Several potential charter school operators have expressed their interest, including a group of parents and teachers exploring the possibility in Riverview Gardens. But the proposals have not come to fruition.
Presumably, the demand for charter schools in Normandy would be high.
The district lost its accreditation in January 2013. Its performance that school year was the lowest in Missouri. Nearly 1,000 children in Normandy transferred to higher performing schools this past school year under a state law that has drained the district of money, and seemingly done nothing to improve its schools for the 3,000 children still there.
Now, as state education leaders work to remake the troubled district, they are asking area districts to allow existing transfer students to remain in their new schools at lower tuition rates. It’s unclear whether school boards will agree. And it’s just as unclear whether charter schools will play any role within the district over the long term.
“A 300-student school does not solve the systemic problems in Normandy,” said Michael Jones of St. Louis, vice president of the state Board of Education. He said that unless a reform idea can help a broad range of students — and be shown to work when repeated elsewhere — “it will not meet the policy threshold I can consider. Fundamentally, that’s what we’ve got to have.”

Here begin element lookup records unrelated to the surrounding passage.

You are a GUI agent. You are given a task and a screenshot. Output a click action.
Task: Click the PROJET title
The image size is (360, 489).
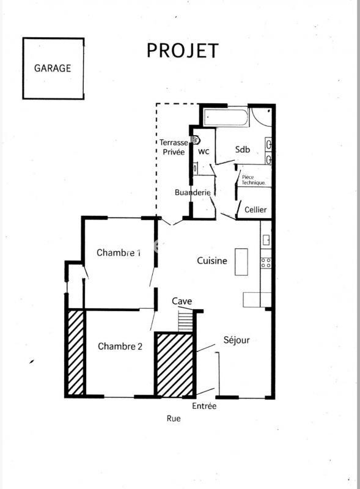pos(182,51)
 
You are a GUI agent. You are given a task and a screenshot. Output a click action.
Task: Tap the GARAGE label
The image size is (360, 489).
pos(52,68)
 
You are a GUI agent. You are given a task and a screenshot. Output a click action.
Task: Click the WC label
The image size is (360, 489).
pos(204,151)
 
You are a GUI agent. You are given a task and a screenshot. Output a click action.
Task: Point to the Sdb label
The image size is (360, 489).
pos(242,150)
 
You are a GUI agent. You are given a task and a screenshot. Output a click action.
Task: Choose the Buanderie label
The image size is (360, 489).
pos(193,193)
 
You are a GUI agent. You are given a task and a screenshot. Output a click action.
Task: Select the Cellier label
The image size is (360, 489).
pos(255,210)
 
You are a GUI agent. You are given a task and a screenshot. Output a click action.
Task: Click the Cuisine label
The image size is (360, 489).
pos(212,260)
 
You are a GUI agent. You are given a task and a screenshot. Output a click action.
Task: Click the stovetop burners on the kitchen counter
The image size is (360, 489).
pos(266,263)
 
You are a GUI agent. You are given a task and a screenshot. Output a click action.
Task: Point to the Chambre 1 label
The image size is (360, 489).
pos(119,252)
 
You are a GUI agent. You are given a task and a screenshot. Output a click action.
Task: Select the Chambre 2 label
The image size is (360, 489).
pos(120,346)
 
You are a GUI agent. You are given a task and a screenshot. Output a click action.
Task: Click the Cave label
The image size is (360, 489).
pos(182,301)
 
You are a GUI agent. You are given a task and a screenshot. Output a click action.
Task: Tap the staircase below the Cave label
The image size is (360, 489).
pos(185,321)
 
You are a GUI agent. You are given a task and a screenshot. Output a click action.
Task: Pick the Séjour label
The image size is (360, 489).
pos(236,340)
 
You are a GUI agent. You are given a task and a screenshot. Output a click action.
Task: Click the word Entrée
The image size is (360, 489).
pos(204,405)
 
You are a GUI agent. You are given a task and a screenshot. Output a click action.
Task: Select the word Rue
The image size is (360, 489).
pos(174,419)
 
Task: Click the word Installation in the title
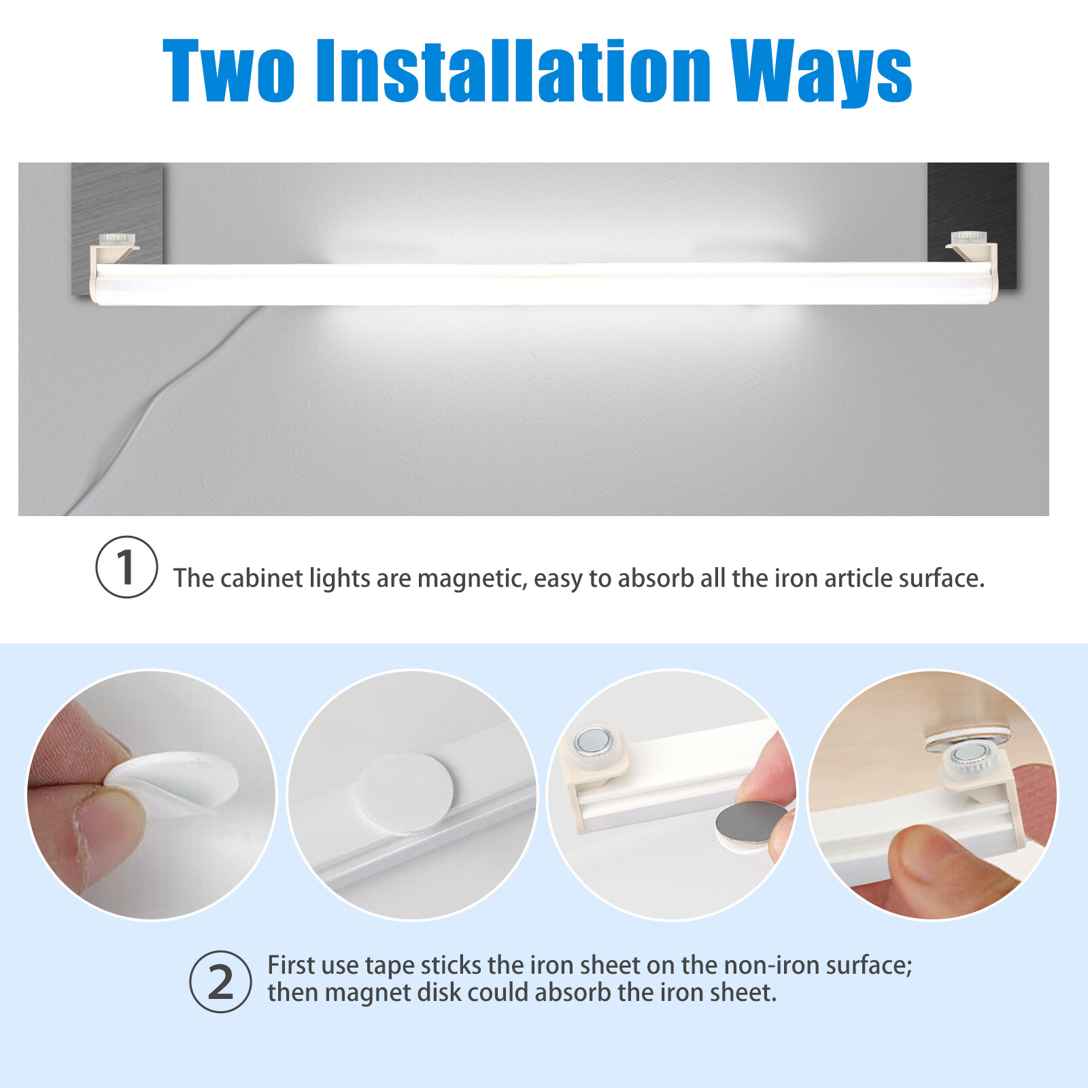[x=513, y=71]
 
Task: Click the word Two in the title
[x=228, y=71]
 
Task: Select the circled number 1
[x=126, y=567]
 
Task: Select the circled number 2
[x=220, y=982]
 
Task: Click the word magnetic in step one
[x=471, y=579]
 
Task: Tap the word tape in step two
[x=390, y=966]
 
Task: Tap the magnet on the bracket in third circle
[x=593, y=741]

On July 1, the district will become the “Normandy Schools Collaborative.” An appointed board will replace the elected one, and it will report to the state. The Missouri Board of Education is scheduled to consider the accreditation status of Normandy at its meeting on June 16 and 17. Because the Normandy collaborative will be considered a brand new district, it most likely will not carry any accreditation classification. New student transfers will come to a halt.
Also as a result, charter schools most likely would have to have backing from the appointed board to open there.
Jones is skeptical that charter schools could be part of any broad solution.
Charter schools are tuition-free public schools that operate independently of school districts. They are intended to give parents an alternative to failing urban schools. But in St. Louis, some charter schools have performed even worse than the city school system, though their track record is improving.
“I haven’t been too happy with their performance,” said Rep. Clem Smith, D-St. Louis County, who represents much of the area within the Normandy School District.
Memories of charter failures — such as Paideia Academy and the six Imagine charter schools — are still fresh in his mind, and those of others. The state effectively closed those down in 2010 and 2012 after years of abysmal academic results.
Nevertheless, some parents in Normandy say they’d like charters to be among their choices when trying to decide where to send their children.
Tierra Winston, whose daughter will be a first-grader this fall at Jefferson Elementary School in Normandy, said she’s considered transferring to higher performing schools elsewhere, but doesn’t like the idea of putting her little girl on a bus bound for schools 30 miles away, or having to drive her cross-county each day.
“I would love for her to be close to home,” Winston said. “I would love for her to have other options. Any other elementary school in Normandy isn’t any different than the elementary school she’s in.”
Simpson began working on opening the proposed Vernare Learning in Normandy last fall, after the transfer situation began. It would have started with kindergarten through second grade, and eventually would have grown to include high school, Simpson said. The school wouldn’t have opened until the 2016-17 school year.
Simpson still needed to find a building. She also needed to raise private money. She and her board plan to submit a charter application to the state in September, with intentions of now opening the school in St. Louis.
Doug Thaman, executive director of the Missouri Charter Public School Association, said attracting quality charter operators to Normandy continues to be tough. Even if the district’s accreditation status does change, state law would allow charter operators to open schools in Normandy under certain conditions. Thaman said he’s not sure if any potential operators would try.
“They aren’t going to consider this until there is some certainty. It keeps changing,” Thaman said. “It’s been such a swirling mess with what’s going to happen to that district.”